Longest sequence of numbers

Question

I was recently asked this question in an interview for which i could give an O(nlogn) solution, but couldn't find a logic for O(n) . Can someone help me with O(n) solution?

In an array find the length of longest sequence of numbers

Example : Input : 2 4 6 7 3 1 Output: 4 (because 1,2,3,4 is a sequence even though they are not in consecutive positions)

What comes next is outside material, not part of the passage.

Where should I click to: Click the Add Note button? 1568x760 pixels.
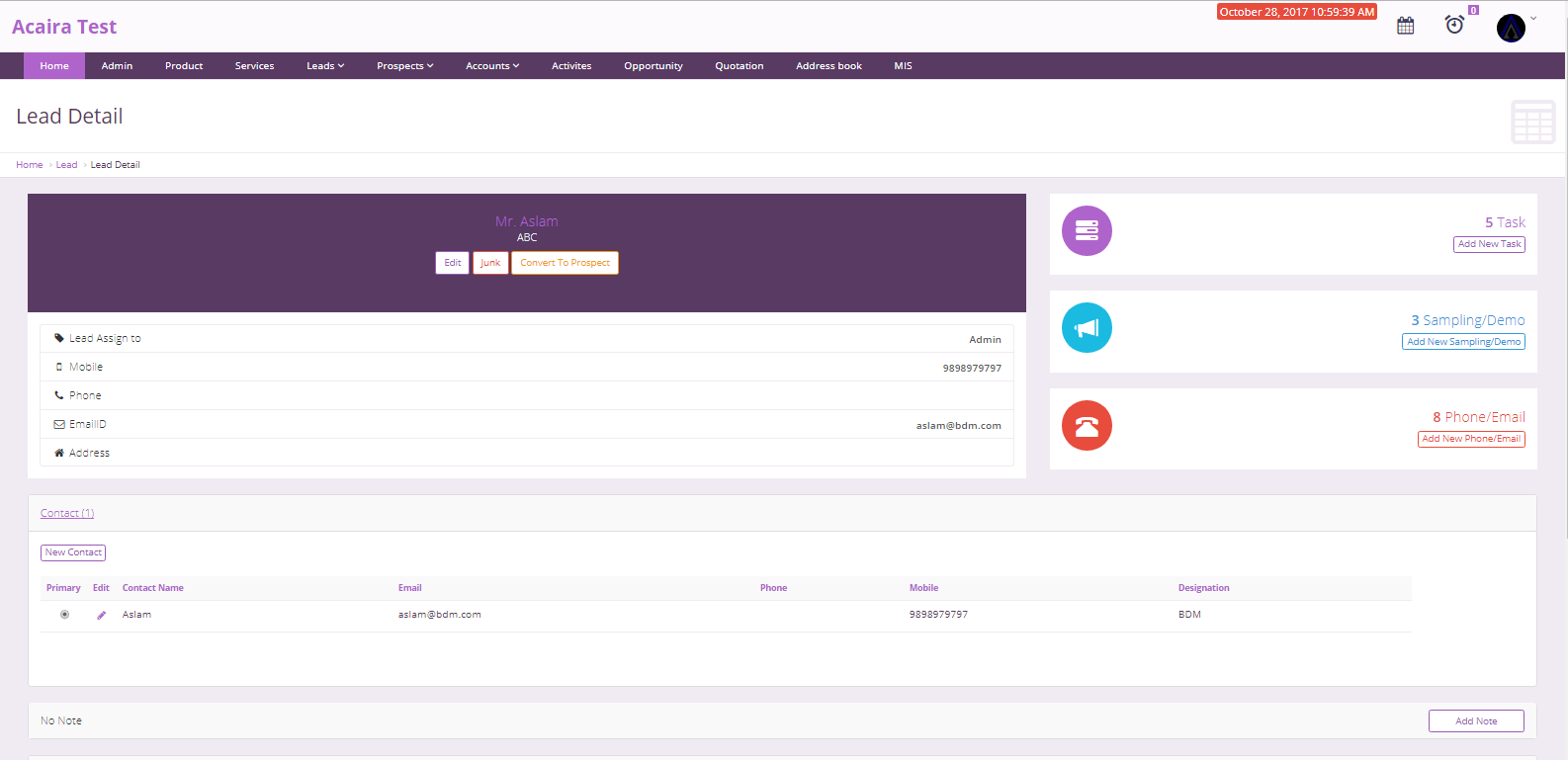point(1475,721)
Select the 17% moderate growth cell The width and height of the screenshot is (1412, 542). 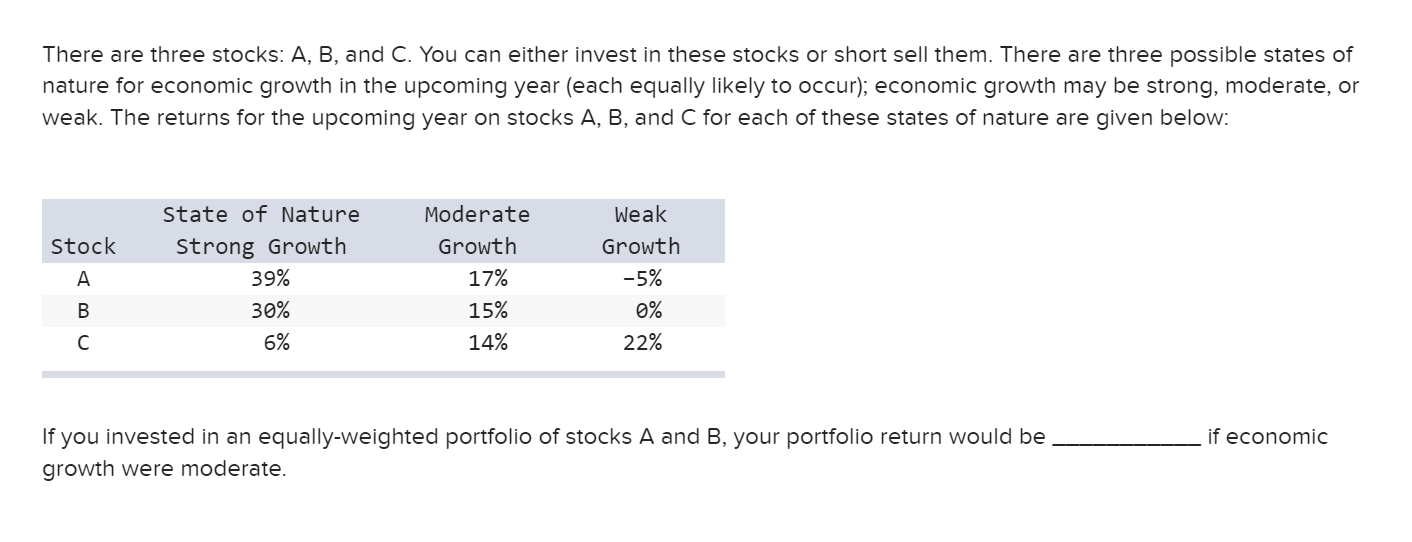(487, 278)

The solution should also be realistic in terms of space consumed . i.e the solution should be realistic even with an array of 1 billion numbers

Does it have to be simply increasing? Or it needs to be increasing with a step of 1? — Tunaki, Feb 06 '16 at 17:54
Already answered over on CodeReview - https://codereview.stackexchange.com/questions/71578/print-length-of-longest-sequence-of-consecutive-numbers — OneCricketeer, Feb 06 '16 at 17:55
@cricket_007 That is for consecutive numbers, not non-consecutive numbers. — Peter Lawrey, Feb 06 '16 at 17:57
it believe it is a O(n^2) solution . I had given this solution . however the recruiter wanted a more optimized solution — Amogh Huilgol, Feb 06 '16 at 17:57
@cricket_007, probably, though we don't even know the exact question yet. The example the OP gave is not the same as the one in the link — Gavriel, Feb 06 '16 at 17:57
i'll be interested to in an answer. honestly, i think it's not possible in O(N) with non consecutive numbers — Jérémie B, Feb 06 '16 at 18:01
@PeterLawrey - Huh? That question says "prints the length of the longest sequence of consecutive natural successors" the answer there is "5 6 7", the answer here is "1 2 3 4". It is the same question — OneCricketeer, Feb 06 '16 at 18:01
@cricket_007 the answer should be 4 . I gave "1 2 3 4" as an explaination for why the answer is 4 — Amogh Huilgol, Feb 06 '16 at 18:03
I know the output is 4. If you can get the numbers, then you can count them just as easily, the interviewer just asked for the length, though — OneCricketeer, Feb 06 '16 at 18:05
I did get an hint about using hash set . But I was confused about maintaining the order of elements to check sequence — Amogh Huilgol, Feb 06 '16 at 18:05
@AmoghHuilgol HashSet is unordered so I don't see how it helps. — Peter Lawrey, Feb 06 '16 at 18:14
@AmoghHuilgol Hash set in Java is effectively a hash map whose value is boolean. You can easily modify my solution to use a hash set, when processing the neighbors just remove them from the hash set. — Miljen Mikic, Feb 06 '16 at 18:24

Peter Lawrey · Answer 1 · 2016-02-06T18:03:40.023

3

For non-consecutive numbers you needs a means of sorting them in O(n). In this case you can use BitSet.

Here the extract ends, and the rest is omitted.